**ZU BEANTWORTENDE FRAGEN**
A. Gib aus dem Text über das Enneagramm den Abschnitt wörtlich aus, beginnend mit „Das Enneagramm, mein“ und weiter bis einschließlich „den Augen verlieren.“.
B. Nenne alle Ausdrücke, die im Text über das Enneagramm in Anführungszeichen stehen.
C. Woraus besteht laut dem Text über das Enneagramm das Basiswissen meist?

Das Enneagramm, mein Ego und ich
„So viel Drama, typisch Vier!“ – „Immer diese verrückten Siebener!“ … Klischeehafte Aussagen wie diese lassen das Enneagramm beinahe wie ein Party-Spiel erscheinen. Es kann tatsächlich dazu verkommen, wenn wir nicht verantwortungsvoll damit umgehen und seinen ursprünglichen Sinn und Zweck aus den Augen verlieren.
In relativ kurzer Zeit können wir uns ein Enneagramm-Basiswissen erwerben, das meist aus einer Beschreibung der neun Typenmuster besteht. Anschließend lässt sich mit ein bisschen Übung in Selbstwahrnehmung und tabuloser Selbstanalyse jene „Zahl“ finden, die (vermutlich) auf uns zutrifft. Vielleicht empfinden wir es ein bisschen irritierend, uns damit abzufinden, dass ungefähr ein Neuntel der Menschheit annähernd so tickt wie wir; aber gleichzeitig ist es doch auch beruhigend, das zu wissen, denn dadurch fühlen wir uns besser verstanden.

**MATERIAL**
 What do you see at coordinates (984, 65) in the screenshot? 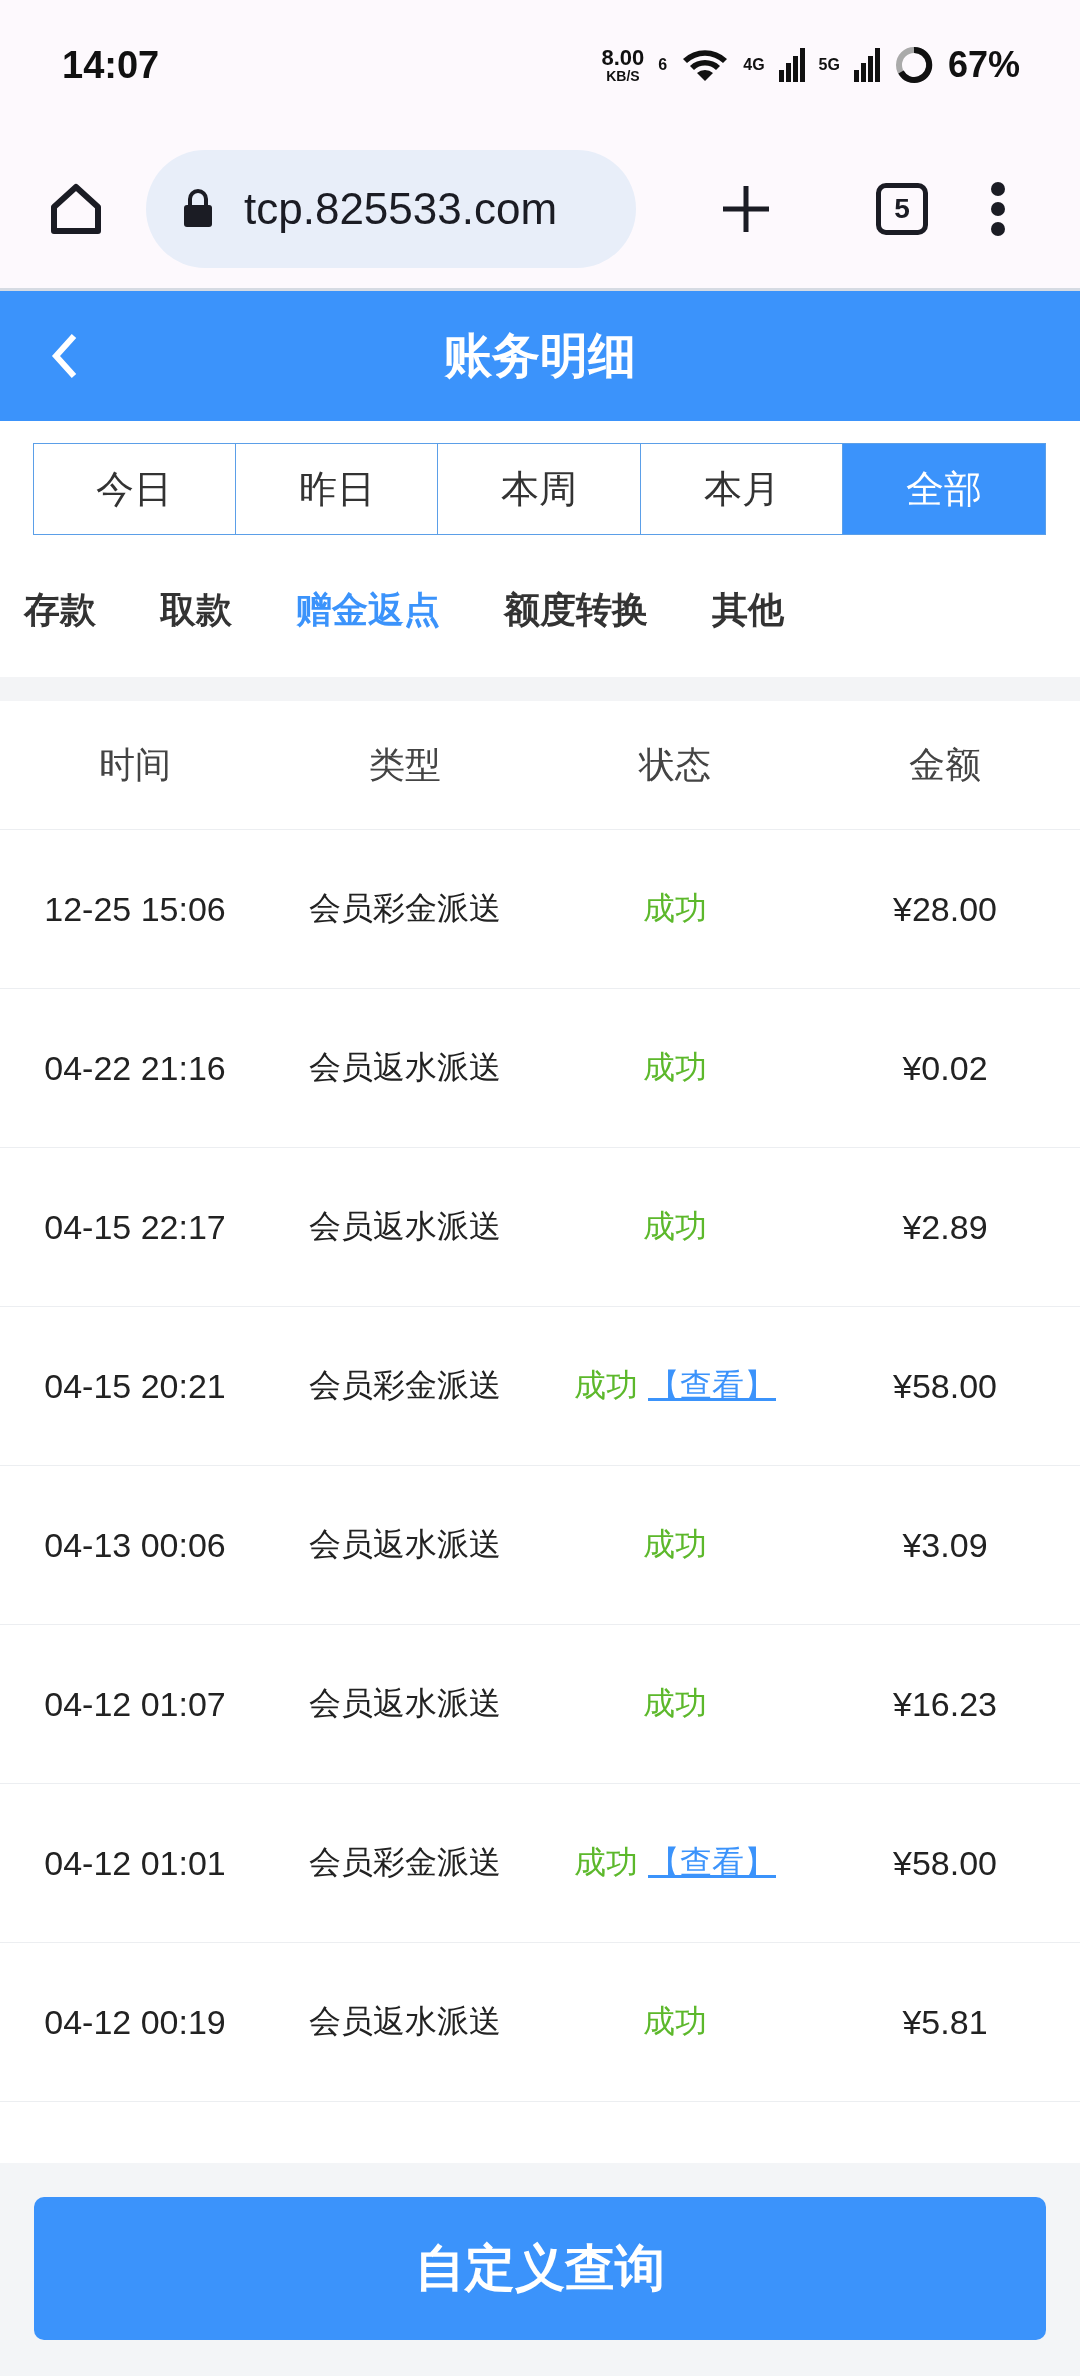
I see `battery-level: 67%` at bounding box center [984, 65].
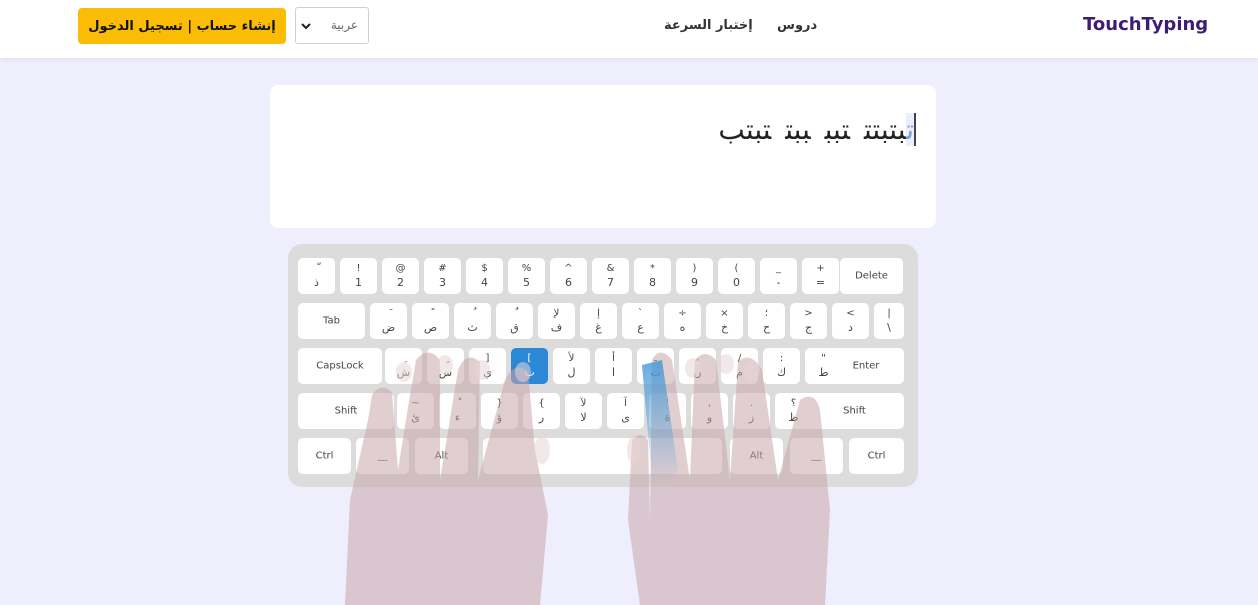  I want to click on key: ÷ ه, so click(682, 321).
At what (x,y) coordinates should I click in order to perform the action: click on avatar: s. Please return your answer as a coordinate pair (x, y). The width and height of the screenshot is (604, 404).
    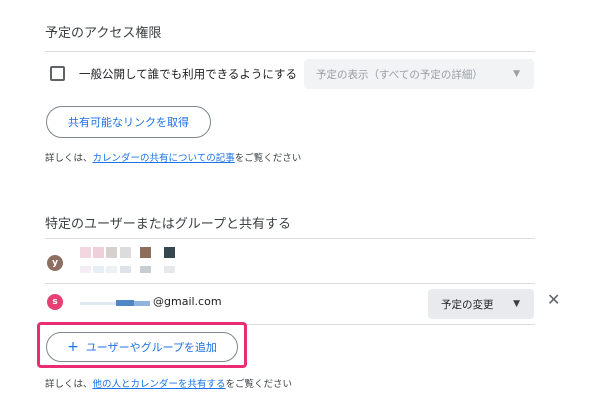
    Looking at the image, I should click on (55, 302).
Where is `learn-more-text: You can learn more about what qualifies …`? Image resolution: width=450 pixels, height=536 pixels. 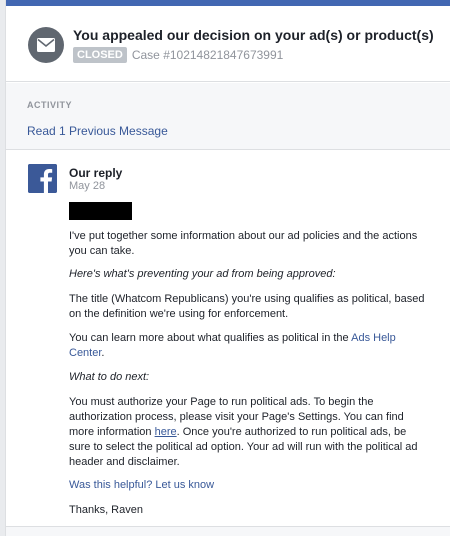
learn-more-text: You can learn more about what qualifies … is located at coordinates (210, 338).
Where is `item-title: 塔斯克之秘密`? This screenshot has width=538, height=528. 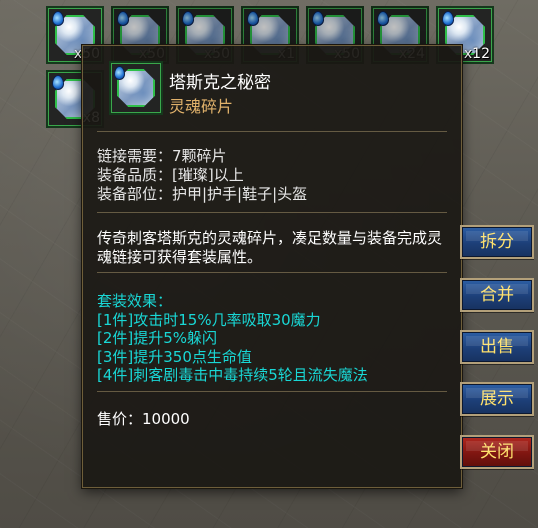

**ANTWORTEN JE AUFGABE**
A.
Das Enneagramm, mein Ego und ich
„So viel Drama, typisch Vier!“ – „Immer diese verrückten Siebener!“ … Klischeehafte Aussagen wie diese lassen das Enneagramm beinahe wie ein Party-Spiel erscheinen. Es kann tatsächlich dazu verkommen, wenn wir nicht verantwortungsvoll damit umgehen und seinen ursprünglichen Sinn und Zweck aus den Augen verlieren.

B.
„So viel Drama, typisch Vier!“
„Immer diese verrückten Siebener!“
„Zahl“

C. Aus einer Beschreibung der neun Typenmuster.